Patras Masih is accused of having shared an allegedly blasphemous image on a Facebook messenger group, depicting a man standing with his foot placed on the dome of a mosque resembling the Masjid-e-Nabvi, an Islamic holy site.
Pakistan's blasphemy laws prescribe a mandatory death penalty for anyone found guilty of "defiling the sacred name of the Holy Prophet Muhammad".
Recent years have seen increasing violence associated with the laws, with at least 74 people killed in attacks motivated by blasphemy accusations since 1990, according to an Al Jazeera tally.
Christians and other minorities, who make up about two percent of Pakistan's 207 million population, are disproportionately targeted by the laws, prosecution data shows.
Patras, a sweeper at a local bank branch, surrendered himself voluntarily to authorities on the night of February 19, hours after the mob attacked, his father Inderias Masih told Al Jazeera.

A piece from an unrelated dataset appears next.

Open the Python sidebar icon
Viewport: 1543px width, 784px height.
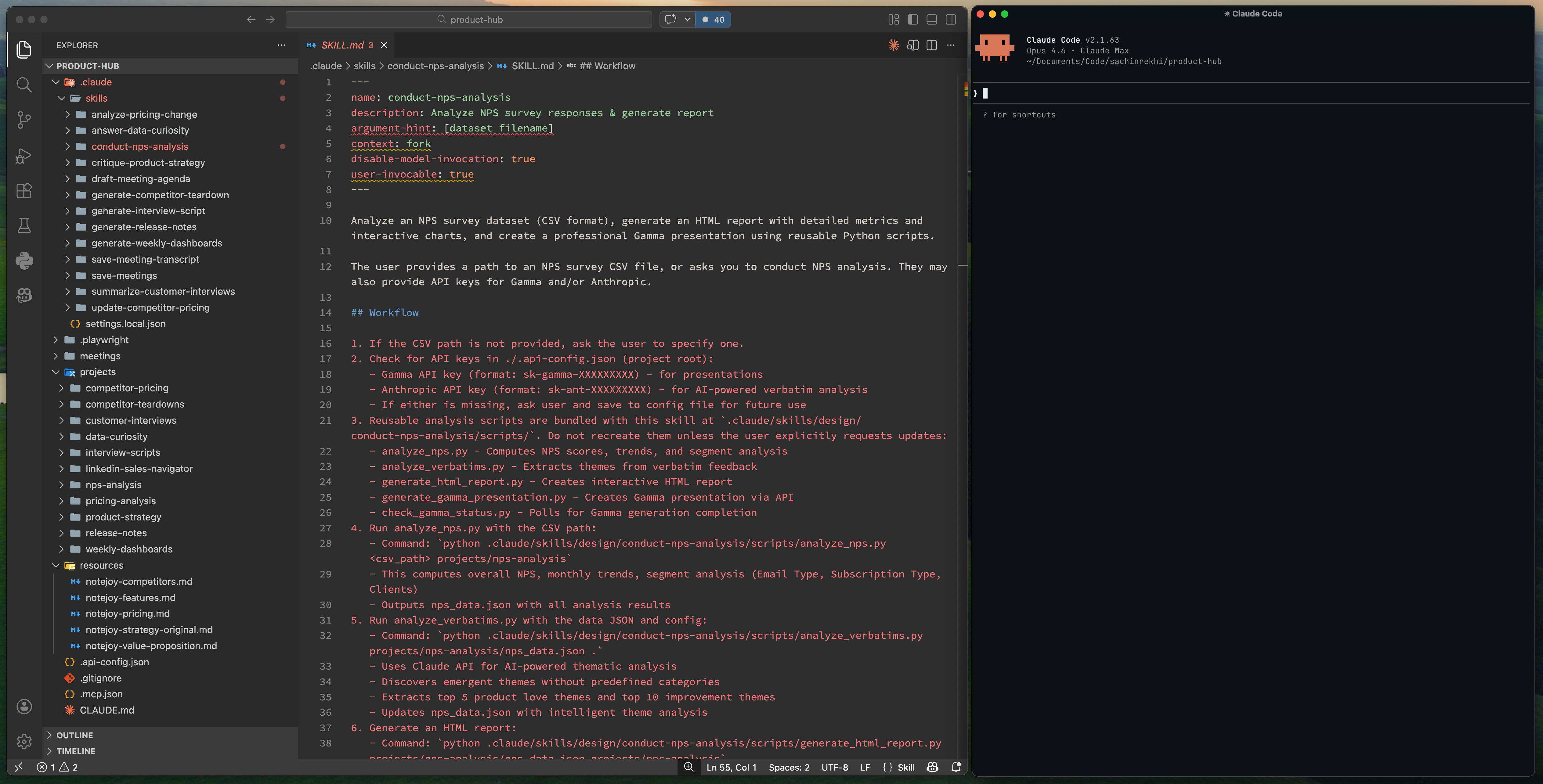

Days later, Federal Investigation Agency (FIA) officials summoned Sajid to their headquarters in Lahore, demanding access to his mobile phone, his lawyer and FIA officials said.
Sajid went to the headquarters and handed over his phone upon arrival, his lawyer Aneeqa Maria told Al Jazeera.
Hours later, still in FIA custody, Sajid Masih threw himself out of a fourth-floor window during a forensic examination of his phone, in an attempt to commit suicide.